Muchos escritores, incluso grandes, de los que supieron hablar al corazón demostraron tener un corazón bastante pequeño y árido, que se encendía por miserables envidias o pruritos de reconocimiento más que por el amor o el dolor. Los mayores escritores —pensemos en Tolstoi o Dostoievski— fueron por lo demás los primeros en denunciar, incluso en sí mismos, esa estrechez humana de la literatura. Esta puede hacerse cómplice de una mezquina y ambigua secularización que profana y falsea cualquier sentimiento y cualquier valor. En uno de sus relatos, Singer pone en boca de un demonio estas palabras: «Los judíos ahora tienen escritores que nos han robado el oficio […] Conocen todos nuestros trucos, el escarnio, la piedad. Tienen mil razones por las que un ratón deba ser kosher». Escribir —ejercicio ascético y totalizante que absorbe la atención y la energía de toda la persona— puede comportar un riesgo de inhumanidad. La escritura busca la vida, pero puede perderla precisamente porque está enteramente concentrada en sí misma y en su propia búsqueda. Un día, en París, durante una discusión acerca de mi
Danubio
, Maurice Nadeau me preguntó si, para mi viajero danubiano, la literatura era un medio para alcanzar el sentido de la vida o bien un obstáculo en ese camino. Después de muchos titubeos le dije que, si no podía por menos de responder, era en un 50,001 por ciento salvación y en un 49,999 perdición, y que podía ser salvación sólo a condición de ser conscientes de su potencial negativo.

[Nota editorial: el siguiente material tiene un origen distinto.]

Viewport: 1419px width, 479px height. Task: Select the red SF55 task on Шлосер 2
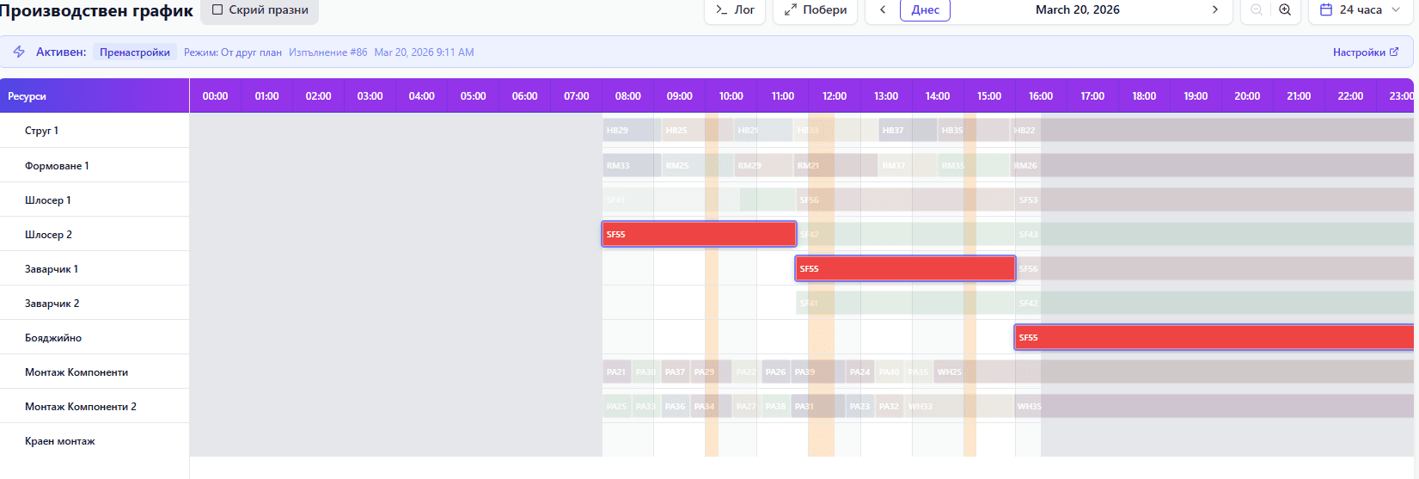[699, 234]
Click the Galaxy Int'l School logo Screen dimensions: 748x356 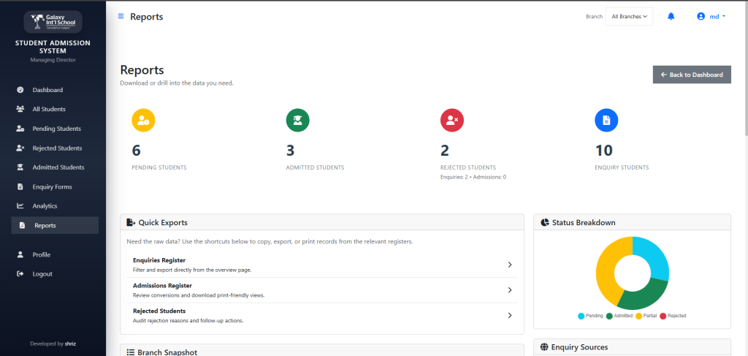click(53, 21)
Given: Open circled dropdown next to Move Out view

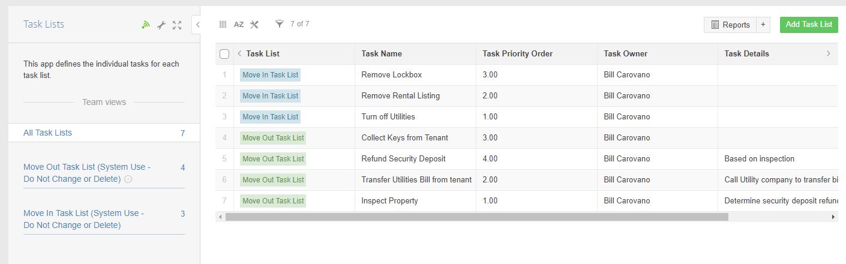Looking at the screenshot, I should 128,179.
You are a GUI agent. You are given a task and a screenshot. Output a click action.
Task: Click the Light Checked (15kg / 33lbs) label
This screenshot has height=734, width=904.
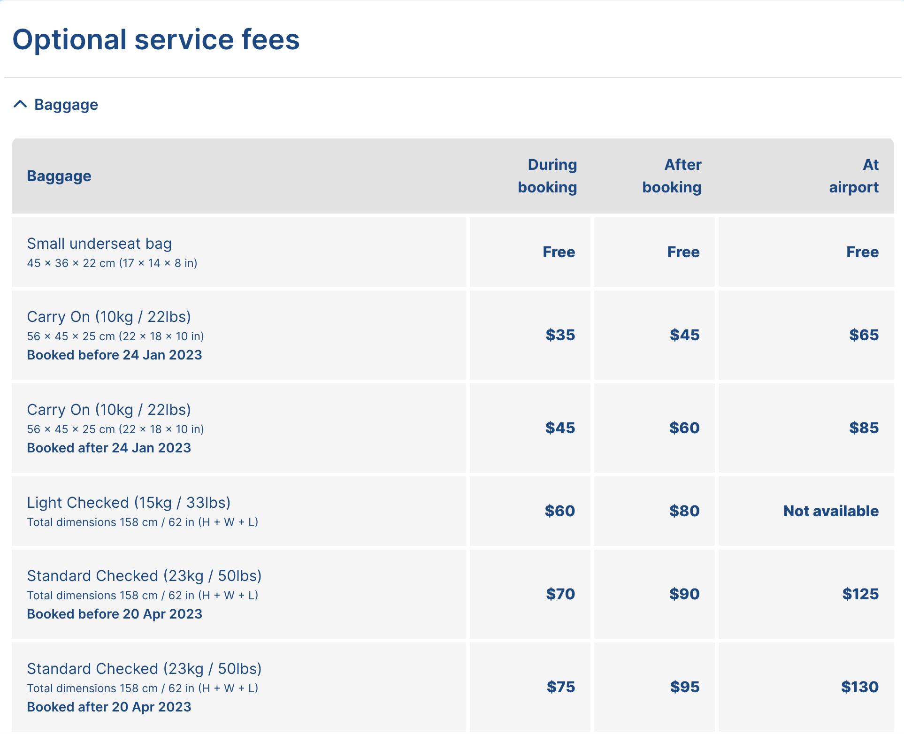tap(129, 503)
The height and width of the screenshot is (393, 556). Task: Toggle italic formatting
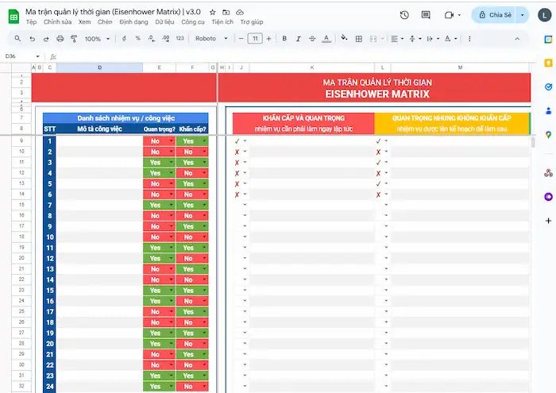[299, 38]
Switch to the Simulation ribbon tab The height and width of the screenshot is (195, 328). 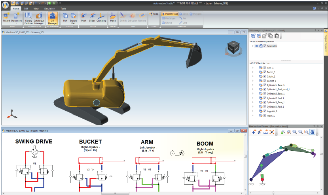[x=50, y=8]
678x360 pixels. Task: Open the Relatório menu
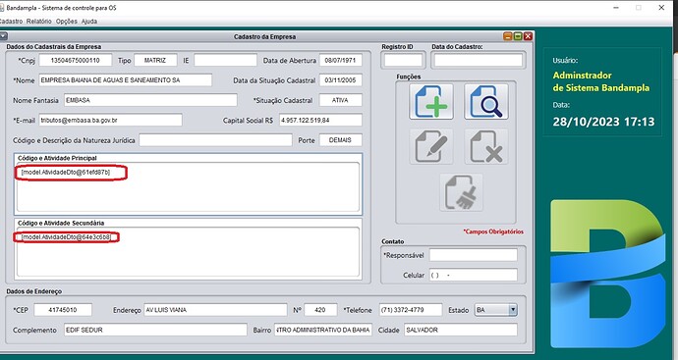[38, 22]

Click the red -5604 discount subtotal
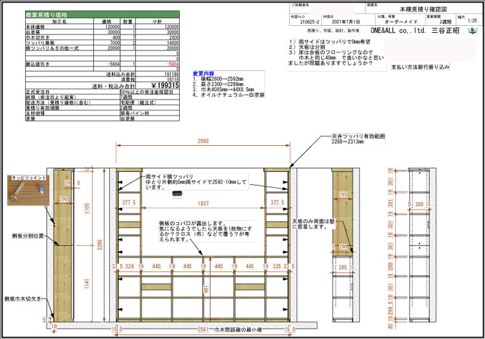171,65
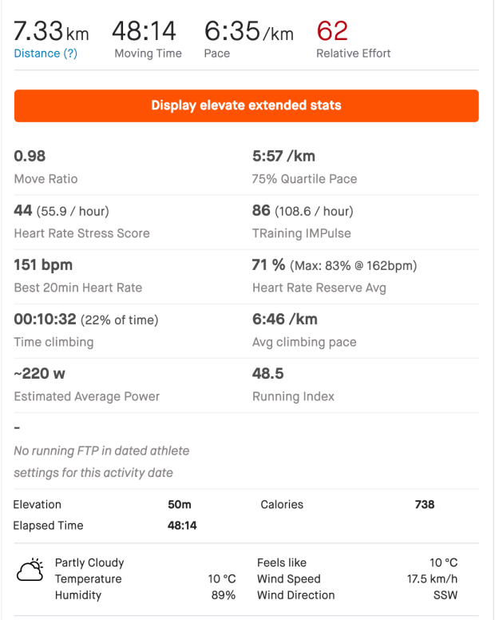The width and height of the screenshot is (495, 620).
Task: Click the 7.33 km distance value
Action: pos(51,32)
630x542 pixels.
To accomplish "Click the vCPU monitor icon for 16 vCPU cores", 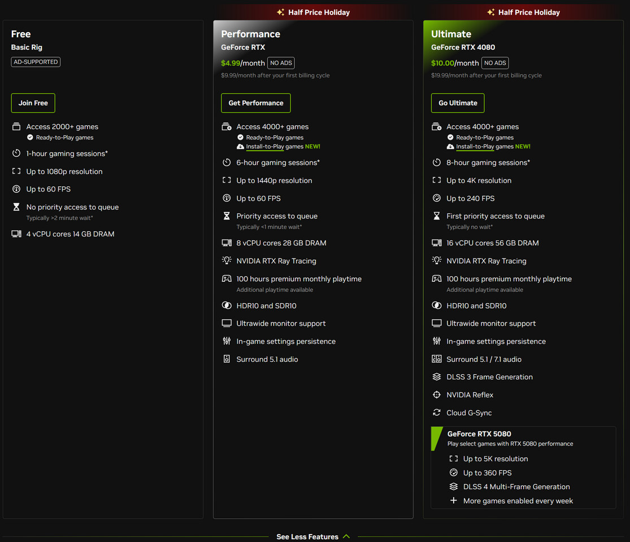I will coord(436,243).
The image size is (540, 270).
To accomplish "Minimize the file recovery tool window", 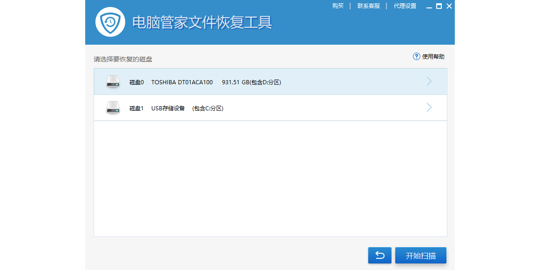I will 427,6.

Nadie como Kafka ha llegado a entender ese nudo inextricable de bien y mal inherente a la literatura. Dijo que hubiera querido ser Amshel, tal como suena su nombre hebreo, es decir, arraigado en ese tejido de valores y afectos humanos, en esa plenitud vital y moral que para él representaba el judaísmo. Para él la literatura fue el camino de esa búsqueda de lo humano, pero le engatusó en esa búsqueda, a la que terminó por dedicarle toda su energía y su atención, perdiendo de vista la meta de tan embebido como estaba por el ansia de enfilar el camino adecuado. De ese modo, escribe Giuliano Baioni, no pudo llegar a ser Amshel, el hombre completo, y se convirtió en Franz Kafka, gran escritor justamente en tanto que hombre manco y culpable de su perfección literaria que era también mutilación humana. Pero sin Franz Kafka no sabríamos lo que significa ser Amshel, lo que significa esa vida que le faltó al escritor.
Desde el más grande de los libros, la
Odisea
, la literatura es un viaje por la vida. La literatura moderna no es un viaje por mar, sino a través del polvo y la desolación, como el de don Quijote; a través del desierto, hacia una Tierra Prometida en la que, como Moisés, no llegaremos nunca a poner un pie. Ninguna religión, ninguna filosofía o política que proclame haber llegado ya a la Tierra Prometida o estar próxima a llegar, con todos sus seguidores detrás, puede enrolar en sus filas a la literatura. La literatura, el arte, indican sin embargo el camino hacia la Tierra Prometida, la dirección adecuada. Es comprensible que se expulse a los poetas de la República, como inmigrantes furtivos y clandestinos. Pero estos vagabundos, como los nómadas del desierto, son guías que indican las pistas para atravesarlo.
1996
En la Universidad de Varsovia, en el transcurso de un debate sobre literatura y fronteras, alguien observó que con los políticos les corresponde fijar con claridad estas últimas en relación con los Estados y a los intelectuales mantenerlas abiertas en la mente y en el corazón, impidiendo que separen espiritualmente a los hombres y se conviertan en un ídolo obsesivo y sanguinario. Pero Eugeniusz Kabatc, escritor y traductor del italiano, pudo replicar con todo su pesar que, por ejemplo en la feroz guerra de la ex Yugoslavia, fueron algunos escritores e intelectuales los que incitaron en determinados casos al odio más aberrante y dieron mayores pruebas de cerrazón mental y violento chauvinismo, a veces incluso más que los políticos responsables de aquella tragedia.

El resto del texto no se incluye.